[ABOUT THIS EXERCISE]: This exercise calls for every record to be set down again, exactly and in full.
--
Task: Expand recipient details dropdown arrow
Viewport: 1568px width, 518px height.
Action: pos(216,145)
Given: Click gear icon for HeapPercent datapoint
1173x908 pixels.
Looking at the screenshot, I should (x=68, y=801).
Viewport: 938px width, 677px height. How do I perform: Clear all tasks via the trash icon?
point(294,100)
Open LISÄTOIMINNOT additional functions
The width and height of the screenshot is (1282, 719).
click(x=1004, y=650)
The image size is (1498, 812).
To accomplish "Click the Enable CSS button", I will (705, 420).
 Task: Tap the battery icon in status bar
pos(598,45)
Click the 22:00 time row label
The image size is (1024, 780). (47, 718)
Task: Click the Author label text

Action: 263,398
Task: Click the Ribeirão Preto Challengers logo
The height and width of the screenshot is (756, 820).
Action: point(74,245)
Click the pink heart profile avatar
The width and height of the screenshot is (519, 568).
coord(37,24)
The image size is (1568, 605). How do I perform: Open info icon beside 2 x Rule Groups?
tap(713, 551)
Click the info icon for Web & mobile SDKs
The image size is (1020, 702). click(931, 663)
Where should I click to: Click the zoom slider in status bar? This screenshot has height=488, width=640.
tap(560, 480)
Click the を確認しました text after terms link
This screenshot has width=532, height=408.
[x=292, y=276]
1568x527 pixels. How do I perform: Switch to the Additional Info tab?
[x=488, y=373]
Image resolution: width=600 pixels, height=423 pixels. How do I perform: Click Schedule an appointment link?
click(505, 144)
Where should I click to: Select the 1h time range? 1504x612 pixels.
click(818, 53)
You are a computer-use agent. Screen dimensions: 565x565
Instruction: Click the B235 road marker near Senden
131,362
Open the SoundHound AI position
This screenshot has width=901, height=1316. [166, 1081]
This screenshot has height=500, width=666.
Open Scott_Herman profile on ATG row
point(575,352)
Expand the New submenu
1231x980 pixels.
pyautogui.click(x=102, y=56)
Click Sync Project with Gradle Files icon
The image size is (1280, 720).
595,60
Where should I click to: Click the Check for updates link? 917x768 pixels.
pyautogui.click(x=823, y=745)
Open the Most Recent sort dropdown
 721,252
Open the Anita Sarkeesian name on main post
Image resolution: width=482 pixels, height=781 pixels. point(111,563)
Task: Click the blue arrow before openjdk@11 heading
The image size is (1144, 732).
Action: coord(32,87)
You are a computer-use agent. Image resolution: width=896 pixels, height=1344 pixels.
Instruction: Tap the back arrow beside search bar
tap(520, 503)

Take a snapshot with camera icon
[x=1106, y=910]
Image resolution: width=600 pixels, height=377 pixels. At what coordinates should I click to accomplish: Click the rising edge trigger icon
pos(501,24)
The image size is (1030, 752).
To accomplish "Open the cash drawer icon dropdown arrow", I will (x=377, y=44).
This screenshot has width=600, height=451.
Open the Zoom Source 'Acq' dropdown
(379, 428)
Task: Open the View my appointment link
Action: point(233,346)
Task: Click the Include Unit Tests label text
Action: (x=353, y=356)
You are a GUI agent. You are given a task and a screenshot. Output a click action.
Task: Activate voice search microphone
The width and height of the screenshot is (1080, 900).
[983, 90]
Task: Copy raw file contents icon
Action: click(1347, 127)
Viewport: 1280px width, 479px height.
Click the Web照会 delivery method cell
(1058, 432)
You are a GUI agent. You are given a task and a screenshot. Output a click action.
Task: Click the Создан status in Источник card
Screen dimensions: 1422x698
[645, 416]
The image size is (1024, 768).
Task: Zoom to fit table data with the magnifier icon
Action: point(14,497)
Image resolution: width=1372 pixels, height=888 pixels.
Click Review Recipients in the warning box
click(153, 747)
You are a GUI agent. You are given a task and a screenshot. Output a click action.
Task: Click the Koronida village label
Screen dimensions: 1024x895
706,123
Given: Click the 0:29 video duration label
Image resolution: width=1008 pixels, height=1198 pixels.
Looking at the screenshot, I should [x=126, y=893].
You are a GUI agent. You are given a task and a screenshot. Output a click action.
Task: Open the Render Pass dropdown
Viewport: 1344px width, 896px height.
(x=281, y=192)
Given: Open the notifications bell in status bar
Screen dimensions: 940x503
--
[COMPLETED EXERCISE]:
Task: Expand recipient details dropdown arrow
Viewport: 1568px width, 518px height.
Action: pos(216,145)
Given: Click gear icon for HeapPercent datapoint
1173x908 pixels.
Looking at the screenshot, I should (x=68, y=801).
Viewport: 938px width, 677px height. How do I perform: Clear all tasks via the trash icon?
point(294,100)
Open LISÄTOIMINNOT additional functions
The width and height of the screenshot is (1282, 719).
click(x=1004, y=650)
The image size is (1498, 812).
To accomplish "Click the Enable CSS button", I will (705, 420).
 Task: Tap the battery icon in status bar
pos(598,45)
Click the 22:00 time row label
The image size is (1024, 780). (47, 718)
Task: Click the Author label text

Action: 263,398
Task: Click the Ribeirão Preto Challengers logo
The height and width of the screenshot is (756, 820).
Action: point(74,245)
Click the pink heart profile avatar
The width and height of the screenshot is (519, 568).
coord(37,24)
The image size is (1568, 605). How do I perform: Open info icon beside 2 x Rule Groups?
tap(713, 551)
Click the info icon for Web & mobile SDKs
The image size is (1020, 702). click(931, 663)
Where should I click to: Click the zoom slider in status bar? This screenshot has height=488, width=640.
tap(560, 480)
Click the を確認しました text after terms link
This screenshot has width=532, height=408.
[x=292, y=276]
1568x527 pixels. How do I perform: Switch to the Additional Info tab?
[x=488, y=373]
Image resolution: width=600 pixels, height=423 pixels. How do I perform: Click Schedule an appointment link?
click(505, 144)
Where should I click to: Select the 1h time range? 1504x612 pixels.
click(818, 53)
You are a computer-use agent. Screen dimensions: 565x565
Instruction: Click the B235 road marker near Senden
131,362
Open the SoundHound AI position
This screenshot has width=901, height=1316. [166, 1081]
This screenshot has height=500, width=666.
Open Scott_Herman profile on ATG row
point(575,352)
Expand the New submenu
1231x980 pixels.
pyautogui.click(x=102, y=56)
Click Sync Project with Gradle Files icon
The image size is (1280, 720).
595,60
Where should I click to: Click the Check for updates link? 917x768 pixels.
pyautogui.click(x=823, y=745)
Open the Most Recent sort dropdown
 721,252
Open the Anita Sarkeesian name on main post
Image resolution: width=482 pixels, height=781 pixels. point(111,563)
Task: Click the blue arrow before openjdk@11 heading
The image size is (1144, 732).
Action: coord(32,87)
You are a computer-use agent. Image resolution: width=896 pixels, height=1344 pixels.
Instruction: Tap the back arrow beside search bar
tap(520, 503)

Take a snapshot with camera icon
[x=1106, y=910]
Image resolution: width=600 pixels, height=377 pixels. At what coordinates should I click to accomplish: Click the rising edge trigger icon
pos(501,24)
The image size is (1030, 752).
To accomplish "Open the cash drawer icon dropdown arrow", I will (x=377, y=44).
This screenshot has width=600, height=451.
Open the Zoom Source 'Acq' dropdown
(379, 428)
Task: Open the View my appointment link
Action: point(233,346)
Task: Click the Include Unit Tests label text
Action: (x=353, y=356)
You are a GUI agent. You are given a task and a screenshot. Output a click action.
Task: Activate voice search microphone
The width and height of the screenshot is (1080, 900).
[983, 90]
Task: Copy raw file contents icon
Action: click(1347, 127)
Viewport: 1280px width, 479px height.
Click the Web照会 delivery method cell
(1058, 432)
You are a GUI agent. You are given a task and a screenshot. Output a click action.
Task: Click the Создан status in Источник card
Screen dimensions: 1422x698
[645, 416]
The image size is (1024, 768).
Task: Zoom to fit table data with the magnifier icon
Action: point(14,497)
Image resolution: width=1372 pixels, height=888 pixels.
Click Review Recipients in the warning box
click(153, 747)
You are a GUI agent. You are given a task and a screenshot. Output a click action.
Task: Click the Koronida village label
Screen dimensions: 1024x895
706,123
Given: Click the 0:29 video duration label
Image resolution: width=1008 pixels, height=1198 pixels.
Looking at the screenshot, I should [x=126, y=893].
You are a GUI agent. You are given a task and a screenshot. Output a click action.
Task: Open the Render Pass dropdown
Viewport: 1344px width, 896px height.
(x=281, y=192)
Given: Open the notifications bell in status bar
Screen dimensions: 940x503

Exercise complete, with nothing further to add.